To Configure FIPS Mode for OpenSSO Enterprise 8.0

Before You Begin

• jss4.jar file - The jss4.jar file must be compatible with the NSS version you are using. If necessary, download a compatible jss4.jar file and copy it to the application or web container /lib directory.

• Multiple OpenSSO Enterprise 8.0 instances - If you are configuring multiple OpenSSO Enterprise 8.0 instances that are part of a site, first add and configure all instances in the site in non-FIPS mode.
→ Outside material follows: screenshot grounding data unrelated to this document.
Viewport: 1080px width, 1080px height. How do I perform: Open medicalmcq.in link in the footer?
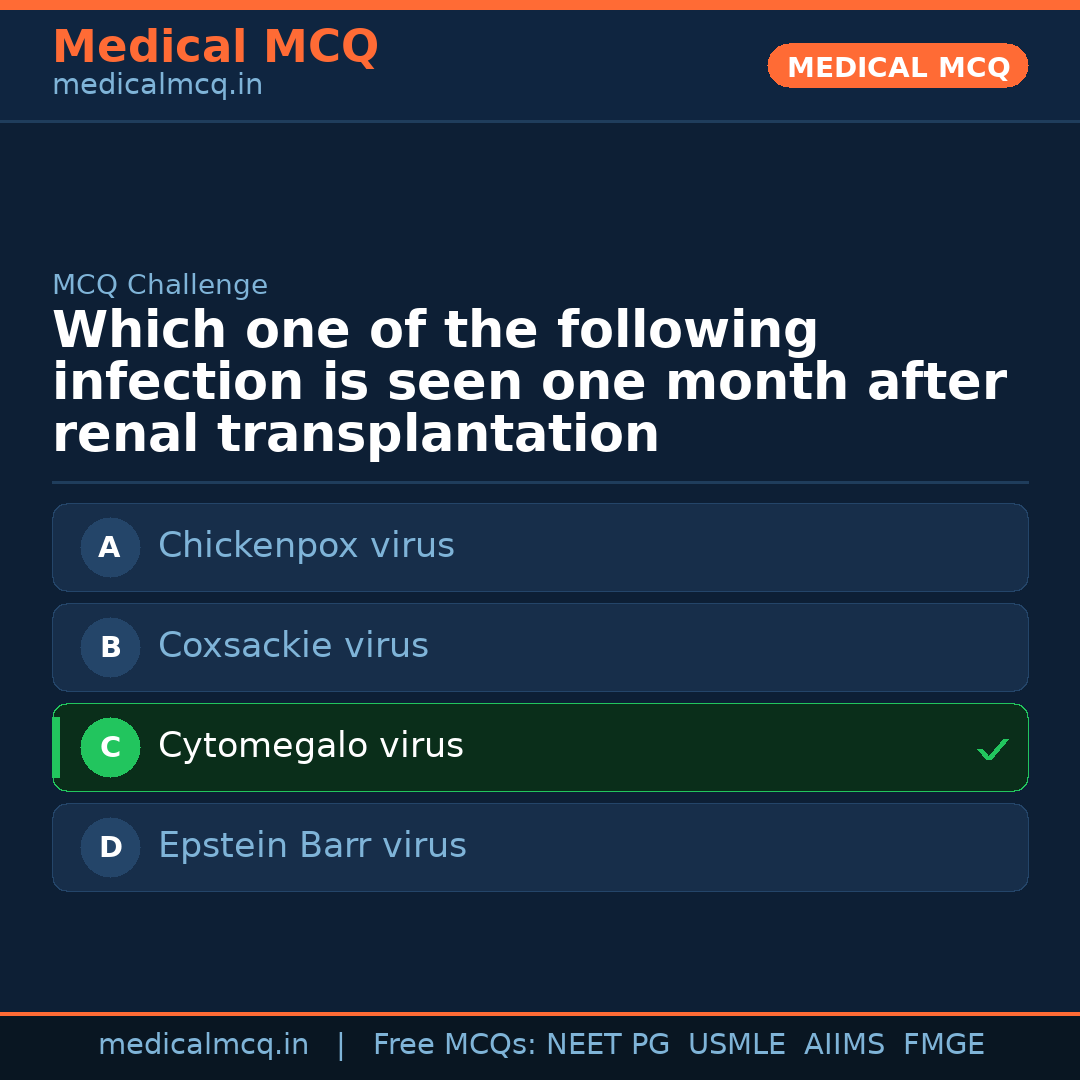pos(203,1045)
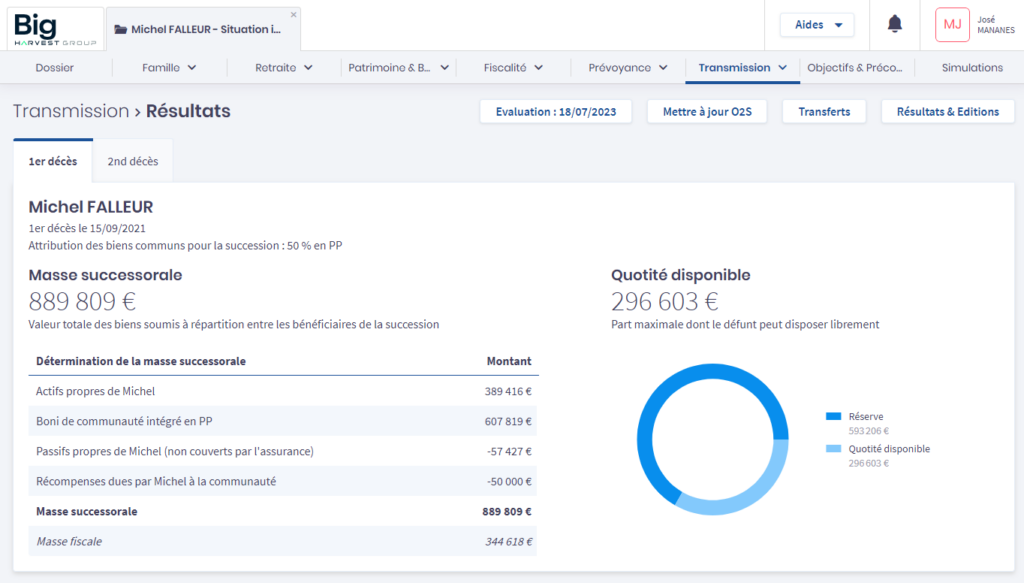The width and height of the screenshot is (1024, 583).
Task: Click the Big Harvest Group logo
Action: point(55,28)
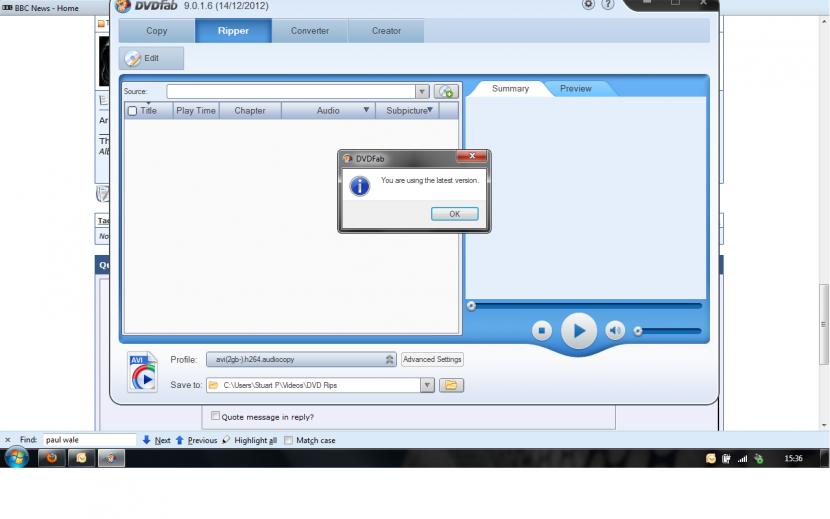Open DVDFab settings gear icon
The width and height of the screenshot is (830, 519).
point(588,5)
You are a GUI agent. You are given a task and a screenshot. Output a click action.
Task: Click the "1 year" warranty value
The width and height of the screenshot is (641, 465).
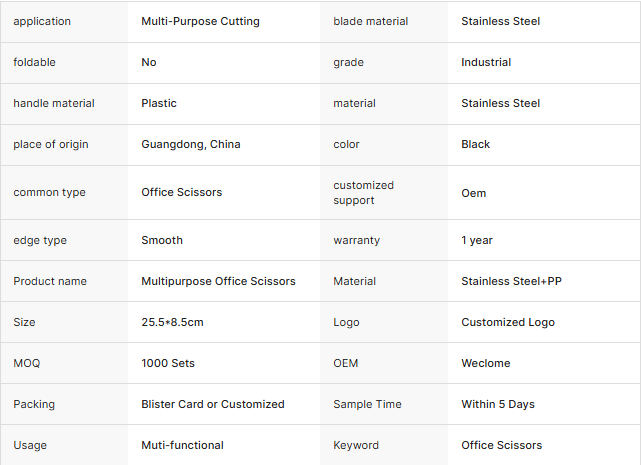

Then, after all instances are added and configured for the site, configure the instances in FIPS mode.

1. Log in to the OpenSSO Administration Console.

2. Click Configuration, Servers and Sites, and then the Server Name instance.

3. Click Security.

4. Click Inheritance Settings.

5. Uncheck the Encryption class, FIPS Mode, and Secure Random Factory Class properties.

6. Click Save and then Back to Server Profile.

7. Change Encryption class to com.iplanet.services.util.JSSEncryption.

8. Change Secure Random Factory Class to com.iplanet.am.util.JSSSecureRandomFactoryImpl.

9. Check Yes for FIPS Mode.

10. Click Save and then the Advanced tab.

11. Change the com.iplanet.security.SSLSocketFactoryImpl property to com.iplanet.services.ldap.JSSSocketFactory.

12. Click Add and add following property and value:

    • Property Name: opensso.protocol.handler.pkgs

    • Property Value: com.iplanet.services.comm

13. Click Add and add following property and value:

    • Property Name: com.iplanet.am.admin.cli.certdb.dir

    • Property Value: path-to-FIPS-enabled-NSS-database

14. Click Save.

15. Restart the OpenSSO Enterprise 8.0 server instance.